:: Required task ::
Change every "computer-use agent" in the rows below to "desktop assistant", and leave everything else in each row as it is.

Item position entries:

[start]

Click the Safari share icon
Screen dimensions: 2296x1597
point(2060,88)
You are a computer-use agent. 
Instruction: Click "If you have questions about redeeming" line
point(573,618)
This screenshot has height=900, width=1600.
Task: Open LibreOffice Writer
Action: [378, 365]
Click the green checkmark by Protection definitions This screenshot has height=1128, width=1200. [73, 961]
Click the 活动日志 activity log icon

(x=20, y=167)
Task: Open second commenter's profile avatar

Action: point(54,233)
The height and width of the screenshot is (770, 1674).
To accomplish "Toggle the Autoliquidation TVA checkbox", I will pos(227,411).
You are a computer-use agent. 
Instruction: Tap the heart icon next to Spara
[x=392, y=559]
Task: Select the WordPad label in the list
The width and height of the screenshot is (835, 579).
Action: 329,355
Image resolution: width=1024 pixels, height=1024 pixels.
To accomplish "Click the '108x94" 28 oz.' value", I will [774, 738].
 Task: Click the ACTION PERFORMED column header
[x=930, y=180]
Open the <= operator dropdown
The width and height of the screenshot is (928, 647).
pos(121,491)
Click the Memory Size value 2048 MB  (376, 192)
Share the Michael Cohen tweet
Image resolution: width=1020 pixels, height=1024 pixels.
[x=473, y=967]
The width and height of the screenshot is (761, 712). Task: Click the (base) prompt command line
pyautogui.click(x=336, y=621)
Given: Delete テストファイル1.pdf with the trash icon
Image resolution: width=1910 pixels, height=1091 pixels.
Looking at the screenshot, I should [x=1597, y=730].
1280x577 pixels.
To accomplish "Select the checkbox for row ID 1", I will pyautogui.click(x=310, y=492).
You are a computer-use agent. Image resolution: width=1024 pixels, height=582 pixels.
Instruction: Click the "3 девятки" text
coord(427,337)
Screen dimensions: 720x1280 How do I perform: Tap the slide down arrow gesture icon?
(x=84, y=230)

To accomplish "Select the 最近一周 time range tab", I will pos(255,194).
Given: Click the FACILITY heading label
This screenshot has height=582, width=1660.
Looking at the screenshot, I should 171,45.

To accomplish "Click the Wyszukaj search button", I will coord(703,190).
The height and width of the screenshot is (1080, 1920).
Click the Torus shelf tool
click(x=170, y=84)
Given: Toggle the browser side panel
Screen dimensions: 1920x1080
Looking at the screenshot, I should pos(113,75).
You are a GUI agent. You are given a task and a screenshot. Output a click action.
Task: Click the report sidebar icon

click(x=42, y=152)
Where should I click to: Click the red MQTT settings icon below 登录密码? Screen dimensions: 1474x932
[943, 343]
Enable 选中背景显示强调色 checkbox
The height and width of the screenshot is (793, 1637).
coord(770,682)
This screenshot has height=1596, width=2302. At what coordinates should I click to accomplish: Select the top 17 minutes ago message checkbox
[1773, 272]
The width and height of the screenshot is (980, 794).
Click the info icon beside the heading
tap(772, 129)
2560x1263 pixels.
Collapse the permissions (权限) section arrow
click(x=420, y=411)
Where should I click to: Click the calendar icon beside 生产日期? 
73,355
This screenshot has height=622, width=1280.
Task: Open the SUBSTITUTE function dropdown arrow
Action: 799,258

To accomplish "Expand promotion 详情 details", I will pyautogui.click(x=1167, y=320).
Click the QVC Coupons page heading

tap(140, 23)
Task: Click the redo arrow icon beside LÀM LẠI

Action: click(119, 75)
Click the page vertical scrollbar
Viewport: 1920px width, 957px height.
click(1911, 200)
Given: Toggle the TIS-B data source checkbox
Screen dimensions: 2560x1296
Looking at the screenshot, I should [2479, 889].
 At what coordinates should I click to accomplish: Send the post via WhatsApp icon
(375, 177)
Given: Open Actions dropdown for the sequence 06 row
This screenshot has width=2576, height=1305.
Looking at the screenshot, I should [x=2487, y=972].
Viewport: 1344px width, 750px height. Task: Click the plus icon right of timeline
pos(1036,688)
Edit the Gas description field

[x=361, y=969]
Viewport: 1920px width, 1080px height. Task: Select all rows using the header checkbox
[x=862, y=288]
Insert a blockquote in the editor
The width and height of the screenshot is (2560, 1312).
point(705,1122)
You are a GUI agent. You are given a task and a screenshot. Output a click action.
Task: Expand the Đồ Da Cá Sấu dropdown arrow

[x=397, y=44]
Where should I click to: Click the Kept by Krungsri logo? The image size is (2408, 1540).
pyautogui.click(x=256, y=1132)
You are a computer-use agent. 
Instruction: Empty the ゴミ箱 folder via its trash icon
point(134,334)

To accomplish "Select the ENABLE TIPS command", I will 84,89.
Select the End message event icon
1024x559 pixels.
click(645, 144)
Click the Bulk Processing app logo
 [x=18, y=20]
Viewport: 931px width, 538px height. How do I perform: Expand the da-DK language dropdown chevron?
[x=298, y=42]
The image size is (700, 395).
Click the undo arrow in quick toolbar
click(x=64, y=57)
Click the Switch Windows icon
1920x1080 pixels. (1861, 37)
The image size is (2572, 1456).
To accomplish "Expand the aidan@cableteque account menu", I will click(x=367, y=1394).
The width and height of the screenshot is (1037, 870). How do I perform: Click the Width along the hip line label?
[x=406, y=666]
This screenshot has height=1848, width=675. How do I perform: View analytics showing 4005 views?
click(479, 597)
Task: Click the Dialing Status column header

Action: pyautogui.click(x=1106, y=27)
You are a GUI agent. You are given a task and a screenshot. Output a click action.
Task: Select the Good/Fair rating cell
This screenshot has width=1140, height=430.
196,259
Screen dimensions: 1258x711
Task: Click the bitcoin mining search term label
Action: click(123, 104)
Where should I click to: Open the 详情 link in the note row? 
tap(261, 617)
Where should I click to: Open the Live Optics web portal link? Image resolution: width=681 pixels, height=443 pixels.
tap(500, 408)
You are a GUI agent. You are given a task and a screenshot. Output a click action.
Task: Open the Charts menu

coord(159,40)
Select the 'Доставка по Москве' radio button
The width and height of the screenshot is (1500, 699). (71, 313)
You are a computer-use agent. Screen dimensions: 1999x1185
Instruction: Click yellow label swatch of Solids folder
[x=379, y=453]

[end]

:: Solution to this task ::
Click the Safari share icon
Screen dimensions: 2296x1597
point(2060,88)
You are a desktop assistant. 
Instruction: Click "If you have questions about redeeming" line
point(573,618)
This screenshot has height=900, width=1600.
Task: Open LibreOffice Writer
Action: [378, 365]
Click the green checkmark by Protection definitions This screenshot has height=1128, width=1200. [73, 961]
Click the 活动日志 activity log icon

(x=20, y=167)
Task: Open second commenter's profile avatar

Action: point(54,233)
The height and width of the screenshot is (770, 1674).
To accomplish "Toggle the Autoliquidation TVA checkbox", I will pos(227,411).
You are a desktop assistant. 
Instruction: Tap the heart icon next to Spara
[x=392, y=559]
Task: Select the WordPad label in the list
The width and height of the screenshot is (835, 579).
Action: 329,355
Image resolution: width=1024 pixels, height=1024 pixels.
To accomplish "Click the '108x94" 28 oz.' value", I will [774, 738].
 Task: Click the ACTION PERFORMED column header
[x=930, y=180]
Open the <= operator dropdown
The width and height of the screenshot is (928, 647).
pos(121,491)
Click the Memory Size value 2048 MB  (376, 192)
Share the Michael Cohen tweet
Image resolution: width=1020 pixels, height=1024 pixels.
[x=473, y=967]
The width and height of the screenshot is (761, 712). Task: Click the (base) prompt command line
pyautogui.click(x=336, y=621)
Given: Delete テストファイル1.pdf with the trash icon
Image resolution: width=1910 pixels, height=1091 pixels.
Looking at the screenshot, I should [x=1597, y=730].
1280x577 pixels.
To accomplish "Select the checkbox for row ID 1", I will pyautogui.click(x=310, y=492).
You are a desktop assistant. Image resolution: width=1024 pixels, height=582 pixels.
Instruction: Click the "3 девятки" text
coord(427,337)
Screen dimensions: 720x1280 How do I perform: Tap the slide down arrow gesture icon?
(x=84, y=230)

To accomplish "Select the 最近一周 time range tab", I will pos(255,194).
Given: Click the FACILITY heading label
This screenshot has height=582, width=1660.
Looking at the screenshot, I should 171,45.

To accomplish "Click the Wyszukaj search button", I will coord(703,190).
The height and width of the screenshot is (1080, 1920).
Click the Torus shelf tool
click(x=170, y=84)
Given: Toggle the browser side panel
Screen dimensions: 1920x1080
Looking at the screenshot, I should pos(113,75).
You are a GUI agent. You are given a task and a screenshot. Output a click action.
Task: Click the report sidebar icon

click(x=42, y=152)
Where should I click to: Click the red MQTT settings icon below 登录密码? Screen dimensions: 1474x932
[943, 343]
Enable 选中背景显示强调色 checkbox
The height and width of the screenshot is (793, 1637).
coord(770,682)
This screenshot has height=1596, width=2302. At what coordinates should I click to accomplish: Select the top 17 minutes ago message checkbox
[1773, 272]
The width and height of the screenshot is (980, 794).
Click the info icon beside the heading
tap(772, 129)
2560x1263 pixels.
Collapse the permissions (权限) section arrow
click(x=420, y=411)
Where should I click to: Click the calendar icon beside 生产日期? 
73,355
This screenshot has height=622, width=1280.
Task: Open the SUBSTITUTE function dropdown arrow
Action: 799,258

To accomplish "Expand promotion 详情 details", I will pyautogui.click(x=1167, y=320).
Click the QVC Coupons page heading

tap(140, 23)
Task: Click the redo arrow icon beside LÀM LẠI

Action: click(119, 75)
Click the page vertical scrollbar
Viewport: 1920px width, 957px height.
click(1911, 200)
Given: Toggle the TIS-B data source checkbox
Screen dimensions: 2560x1296
Looking at the screenshot, I should [2479, 889].
 At what coordinates should I click to accomplish: Send the post via WhatsApp icon
(375, 177)
Given: Open Actions dropdown for the sequence 06 row
This screenshot has width=2576, height=1305.
Looking at the screenshot, I should [x=2487, y=972].
Viewport: 1344px width, 750px height. Task: Click the plus icon right of timeline
pos(1036,688)
Edit the Gas description field

[x=361, y=969]
Viewport: 1920px width, 1080px height. Task: Select all rows using the header checkbox
[x=862, y=288]
Insert a blockquote in the editor
The width and height of the screenshot is (2560, 1312).
point(705,1122)
You are a GUI agent. You are given a task and a screenshot. Output a click action.
Task: Expand the Đồ Da Cá Sấu dropdown arrow

[x=397, y=44]
Where should I click to: Click the Kept by Krungsri logo? The image size is (2408, 1540).
pyautogui.click(x=256, y=1132)
You are a desktop assistant. 
Instruction: Empty the ゴミ箱 folder via its trash icon
point(134,334)

To accomplish "Select the ENABLE TIPS command", I will 84,89.
Select the End message event icon
1024x559 pixels.
click(645, 144)
Click the Bulk Processing app logo
 [x=18, y=20]
Viewport: 931px width, 538px height. How do I perform: Expand the da-DK language dropdown chevron?
[x=298, y=42]
The image size is (700, 395).
Click the undo arrow in quick toolbar
click(x=64, y=57)
Click the Switch Windows icon
1920x1080 pixels. (1861, 37)
The image size is (2572, 1456).
To accomplish "Expand the aidan@cableteque account menu", I will click(x=367, y=1394).
The width and height of the screenshot is (1037, 870). How do I perform: Click the Width along the hip line label?
[x=406, y=666]
This screenshot has height=1848, width=675. How do I perform: View analytics showing 4005 views?
click(479, 597)
Task: Click the Dialing Status column header

Action: pyautogui.click(x=1106, y=27)
You are a GUI agent. You are given a task and a screenshot. Output a click action.
Task: Select the Good/Fair rating cell
This screenshot has width=1140, height=430.
196,259
Screen dimensions: 1258x711
Task: Click the bitcoin mining search term label
Action: click(123, 104)
Where should I click to: Open the 详情 link in the note row? 
tap(261, 617)
Where should I click to: Open the Live Optics web portal link? Image resolution: width=681 pixels, height=443 pixels.
tap(500, 408)
You are a GUI agent. You are given a task and a screenshot. Output a click action.
Task: Open the Charts menu

coord(159,40)
Select the 'Доставка по Москве' radio button
The width and height of the screenshot is (1500, 699). (71, 313)
You are a desktop assistant. Screen dimensions: 1999x1185
Instruction: Click yellow label swatch of Solids folder
[x=379, y=453]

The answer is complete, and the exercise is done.